• **EXERCISE TASK**: Extend the essay below about recovering from sex and love addiction, beginning right after its last sentence.
— begin EXTRACT —
Healing Sex Addiction with the Magic of Integrity
And a Higher Power lighting up the twelve steps.
Integrity? What the heck is that?
Integrity was not a word that dared come within a ten-mile radius of the me I used to be. Impulsive, needy, loose, hedonistic lier-cheater — yes. Integrity — not!
Case in point: I lost my virginity with a man married to a woman I considered a friend. In their bed, with their baby crawling around and over us, laughing at my shyness.
When his wife asked me to stop seeing him, I acted like I would — acting being the key word here.
So we would meet in secret — at my place when my roommates were away. For a quickie in his campus office late at night before the janitor jingled keys in the lock. Or in his car with its back seat almost big enough to bed us both — provided I was on the bottom, and it was his head that banged against the window — not mine.
I only acted innocent. I was far from it.
While traversing the bay to learn salsa dancing — where I picked up or got picked up by a variety of partners — I learned to dance with my words as well as my feet, being married at the time.
So when my husband asked if I had a boyfriend, I would say things like, what good would that do? (for our failing marriage). But it was a long time before I answered him honestly.
It would take getting my ass into recovery for that to happen.
First, I had to fall for another married man, swallowing the fact that my so-called love involved hurting not one but two grown-ups and a small child. That took a pretty big gulp.
Thinking I was getting away with gold, I dug myself deeper and deeper into a place of self-loathing bleakness. Rather than look at that, I reached for my drug of choice — not so much the hot sex, but the power to attract and the power to dump.
Not a very efficient or long-lasting drug.
The more I got, the more I wanted and needed — till I eventually crashed and burned. The day our then-roommate moved out, leaving me to face the emptiness of my marriage alone, I hit bottom.
Thanks to seeds planted by a friend, I knew what kind of help I needed. That same night, I went to my first Sex and Love Addicts Anonymous (SLAA) meeting. (They didn’t have a Power and Control Addicts meeting.)
SLAA didn’t try to reason with me or teach me anything directly. I learned by example and emulation. If you want what we have — a sane, sober life — you gotta do what we do. And what we recommend.
Then they would say, you can’t think your way into right action. If you could, I would have been there six months earlier when I first read their book and identified with every story in it.
Instead, you have to act your way into right thinking.
In my case, abstinence from lying, cheating, and sexing to get what I wanted. I had to set up some “no contacts.” I had to stop going to salsa clubs and try sober ballroom studios that did not serve booze or boys.
Places that had older, stodgier married couples learning the Foxtrot for an upcoming showcase. My shaking and shimmying didn’t cut it in the land of twinkle steps and quick, quick slows.
But I read the writing on the wall, did my no contacts, and danced my way into better thinking. Into bite-size bits of integrity. By being where I said I would be. With whom I said I would be with. And return home on the same day I left the house.
White-knuckling my way though withdrawal was no fun.
— end EXTRACT —
— begin ENTRIES SHOWN —
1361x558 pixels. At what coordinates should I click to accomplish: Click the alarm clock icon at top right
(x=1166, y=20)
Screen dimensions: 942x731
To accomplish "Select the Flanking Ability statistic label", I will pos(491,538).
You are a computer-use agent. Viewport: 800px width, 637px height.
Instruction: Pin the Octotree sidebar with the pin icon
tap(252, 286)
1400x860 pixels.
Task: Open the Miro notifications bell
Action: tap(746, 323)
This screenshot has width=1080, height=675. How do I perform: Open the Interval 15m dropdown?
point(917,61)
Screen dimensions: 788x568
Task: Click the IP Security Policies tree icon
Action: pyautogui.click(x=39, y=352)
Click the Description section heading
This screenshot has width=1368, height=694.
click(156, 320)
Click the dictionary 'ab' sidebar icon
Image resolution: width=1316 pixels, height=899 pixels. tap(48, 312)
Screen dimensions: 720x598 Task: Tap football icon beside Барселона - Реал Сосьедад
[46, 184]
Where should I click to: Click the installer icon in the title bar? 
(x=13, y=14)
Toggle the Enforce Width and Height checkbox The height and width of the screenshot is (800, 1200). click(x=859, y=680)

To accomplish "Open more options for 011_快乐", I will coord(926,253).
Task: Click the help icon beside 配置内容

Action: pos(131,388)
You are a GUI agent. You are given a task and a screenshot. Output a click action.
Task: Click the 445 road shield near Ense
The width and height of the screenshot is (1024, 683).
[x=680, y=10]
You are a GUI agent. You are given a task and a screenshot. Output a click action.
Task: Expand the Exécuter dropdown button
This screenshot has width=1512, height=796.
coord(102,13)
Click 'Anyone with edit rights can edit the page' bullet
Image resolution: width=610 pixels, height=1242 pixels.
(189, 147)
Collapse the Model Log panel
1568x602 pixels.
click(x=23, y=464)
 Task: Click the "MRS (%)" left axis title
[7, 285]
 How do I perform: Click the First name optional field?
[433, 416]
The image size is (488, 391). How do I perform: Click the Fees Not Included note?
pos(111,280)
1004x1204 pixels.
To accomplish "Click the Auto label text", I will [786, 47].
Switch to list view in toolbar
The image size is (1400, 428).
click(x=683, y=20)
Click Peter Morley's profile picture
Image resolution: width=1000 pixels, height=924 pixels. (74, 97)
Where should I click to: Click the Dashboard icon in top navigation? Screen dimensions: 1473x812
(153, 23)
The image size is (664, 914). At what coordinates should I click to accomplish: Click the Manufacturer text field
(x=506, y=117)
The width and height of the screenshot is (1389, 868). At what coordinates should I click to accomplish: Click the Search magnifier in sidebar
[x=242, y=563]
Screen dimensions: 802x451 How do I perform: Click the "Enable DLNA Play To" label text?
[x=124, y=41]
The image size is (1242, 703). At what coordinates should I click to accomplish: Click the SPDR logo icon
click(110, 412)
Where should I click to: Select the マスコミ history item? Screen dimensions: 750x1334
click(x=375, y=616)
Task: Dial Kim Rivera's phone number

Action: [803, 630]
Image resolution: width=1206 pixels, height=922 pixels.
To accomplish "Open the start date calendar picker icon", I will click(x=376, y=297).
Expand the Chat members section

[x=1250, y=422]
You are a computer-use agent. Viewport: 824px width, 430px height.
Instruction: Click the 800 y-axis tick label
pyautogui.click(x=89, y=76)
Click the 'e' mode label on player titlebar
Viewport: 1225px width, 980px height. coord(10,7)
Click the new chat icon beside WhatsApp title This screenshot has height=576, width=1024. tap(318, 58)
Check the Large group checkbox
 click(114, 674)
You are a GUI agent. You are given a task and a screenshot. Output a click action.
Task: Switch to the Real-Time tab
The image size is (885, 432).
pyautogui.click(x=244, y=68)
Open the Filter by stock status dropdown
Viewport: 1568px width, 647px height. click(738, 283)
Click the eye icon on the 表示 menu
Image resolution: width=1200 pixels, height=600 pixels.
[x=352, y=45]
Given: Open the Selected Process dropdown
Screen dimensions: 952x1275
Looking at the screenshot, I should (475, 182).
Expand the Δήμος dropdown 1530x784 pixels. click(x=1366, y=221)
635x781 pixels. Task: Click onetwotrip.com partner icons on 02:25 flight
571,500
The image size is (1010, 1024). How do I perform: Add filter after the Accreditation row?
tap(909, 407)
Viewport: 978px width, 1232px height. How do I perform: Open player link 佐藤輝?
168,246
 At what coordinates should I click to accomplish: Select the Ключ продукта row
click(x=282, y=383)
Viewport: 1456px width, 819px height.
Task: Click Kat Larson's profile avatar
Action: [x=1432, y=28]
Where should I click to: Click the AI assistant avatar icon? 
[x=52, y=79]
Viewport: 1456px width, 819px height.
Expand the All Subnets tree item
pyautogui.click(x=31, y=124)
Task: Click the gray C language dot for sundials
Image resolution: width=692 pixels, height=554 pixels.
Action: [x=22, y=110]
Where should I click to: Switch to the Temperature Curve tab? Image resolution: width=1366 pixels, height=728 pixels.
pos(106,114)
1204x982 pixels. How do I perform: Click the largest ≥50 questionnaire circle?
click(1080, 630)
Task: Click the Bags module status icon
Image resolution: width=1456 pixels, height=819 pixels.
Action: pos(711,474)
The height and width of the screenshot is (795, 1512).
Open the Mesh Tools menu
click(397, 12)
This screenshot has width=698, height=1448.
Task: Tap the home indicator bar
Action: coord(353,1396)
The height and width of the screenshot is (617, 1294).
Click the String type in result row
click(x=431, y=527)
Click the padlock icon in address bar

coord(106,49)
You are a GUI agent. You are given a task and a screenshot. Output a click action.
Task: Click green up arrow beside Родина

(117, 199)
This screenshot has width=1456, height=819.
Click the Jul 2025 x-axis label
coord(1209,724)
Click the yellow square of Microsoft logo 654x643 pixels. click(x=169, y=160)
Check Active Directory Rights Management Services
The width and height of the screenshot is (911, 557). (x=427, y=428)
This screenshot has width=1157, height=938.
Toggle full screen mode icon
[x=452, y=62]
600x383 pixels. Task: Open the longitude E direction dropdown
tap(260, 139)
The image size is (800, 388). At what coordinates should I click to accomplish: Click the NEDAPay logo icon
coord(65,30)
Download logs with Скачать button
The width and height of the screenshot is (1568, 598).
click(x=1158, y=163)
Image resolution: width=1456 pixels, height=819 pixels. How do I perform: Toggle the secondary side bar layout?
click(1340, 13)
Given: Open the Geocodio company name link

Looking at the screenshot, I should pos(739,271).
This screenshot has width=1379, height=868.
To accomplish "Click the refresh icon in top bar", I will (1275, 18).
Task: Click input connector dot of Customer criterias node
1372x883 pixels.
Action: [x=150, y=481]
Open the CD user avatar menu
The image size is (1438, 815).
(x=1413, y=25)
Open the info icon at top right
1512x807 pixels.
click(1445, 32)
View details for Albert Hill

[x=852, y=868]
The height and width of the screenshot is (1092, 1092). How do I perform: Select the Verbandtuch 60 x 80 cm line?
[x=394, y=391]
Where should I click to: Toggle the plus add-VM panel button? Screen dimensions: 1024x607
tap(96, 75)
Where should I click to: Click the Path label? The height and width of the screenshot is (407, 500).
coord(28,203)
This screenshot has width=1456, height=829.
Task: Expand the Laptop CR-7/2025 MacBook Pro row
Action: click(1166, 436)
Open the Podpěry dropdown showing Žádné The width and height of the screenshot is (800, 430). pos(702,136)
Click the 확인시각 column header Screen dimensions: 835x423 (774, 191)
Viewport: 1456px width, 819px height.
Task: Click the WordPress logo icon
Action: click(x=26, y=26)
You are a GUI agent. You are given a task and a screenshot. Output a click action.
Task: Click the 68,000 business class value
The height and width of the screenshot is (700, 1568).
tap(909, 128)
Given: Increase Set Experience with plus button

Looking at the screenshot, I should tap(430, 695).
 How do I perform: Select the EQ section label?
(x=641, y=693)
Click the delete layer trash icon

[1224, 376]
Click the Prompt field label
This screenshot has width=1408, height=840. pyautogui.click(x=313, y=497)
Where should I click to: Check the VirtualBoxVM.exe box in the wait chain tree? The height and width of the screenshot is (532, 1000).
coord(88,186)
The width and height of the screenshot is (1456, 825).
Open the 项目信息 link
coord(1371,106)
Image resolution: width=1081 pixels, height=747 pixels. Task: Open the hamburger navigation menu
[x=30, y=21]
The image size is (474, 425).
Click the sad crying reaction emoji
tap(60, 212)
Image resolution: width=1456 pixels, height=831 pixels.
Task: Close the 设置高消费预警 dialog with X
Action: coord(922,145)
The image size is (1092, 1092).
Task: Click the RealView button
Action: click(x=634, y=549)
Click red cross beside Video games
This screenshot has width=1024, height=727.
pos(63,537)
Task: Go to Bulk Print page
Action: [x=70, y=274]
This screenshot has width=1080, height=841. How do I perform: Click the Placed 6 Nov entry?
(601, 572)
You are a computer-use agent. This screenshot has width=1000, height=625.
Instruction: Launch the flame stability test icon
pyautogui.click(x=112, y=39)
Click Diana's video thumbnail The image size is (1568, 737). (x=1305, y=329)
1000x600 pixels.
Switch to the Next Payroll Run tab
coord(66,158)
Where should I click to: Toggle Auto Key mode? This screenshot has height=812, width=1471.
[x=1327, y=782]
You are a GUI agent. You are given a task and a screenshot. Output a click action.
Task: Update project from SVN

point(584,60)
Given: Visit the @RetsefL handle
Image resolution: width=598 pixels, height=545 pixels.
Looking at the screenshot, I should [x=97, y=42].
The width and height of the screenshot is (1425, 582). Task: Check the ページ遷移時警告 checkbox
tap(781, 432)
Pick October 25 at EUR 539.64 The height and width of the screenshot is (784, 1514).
— end ENTRIES SHOWN —
• **RESPONSE**:
But it led me to prayer — an easier, softer way to abstain. It got me to meetings where I learned about the twelve steps and the meaning of turn it over and surrender. Once I admitted my powerlessness, I got Higher Powered help.
With those right actions came humility, honesty, and willingness. The willingness that puts on its big girl pants and makes genuine amends.
Amends are not for the timid or the faint of heart.
Genuine amends meant finally telling my husband what I’d really been up to with those boyfriends I pretended not to have.
Genuine amends meant calling up that very first lover, verbally wrestling for his wife’s street address, sending her a letter of apology revealing the truth. And learning from the now grown-up baby that the letter landed favorably.
Genuine amends also meant breaking up with the married boyfriend with the young child. And staying broken up even after I separated from my husband. That was tough. He kept coming around for sex, and I kept enticing him with treats like crab enchiladas, which he wouldn’t eat so as not to tip off his wife.
When a man refuses your crab enchiladas and is not allergic to shellfish, the writing’s on the wall. The relationship can’t go anywhere worth going. All that to say, when I shined the light of integrity on those stolen moments, they lost their luster.
I finally went cold turkey.
Letting go of the last vestiges of stolen comfort in a lover’s arms required facing my lonely, scared self and the unhealed pain of my past. After all, we drug so as not to feel, right?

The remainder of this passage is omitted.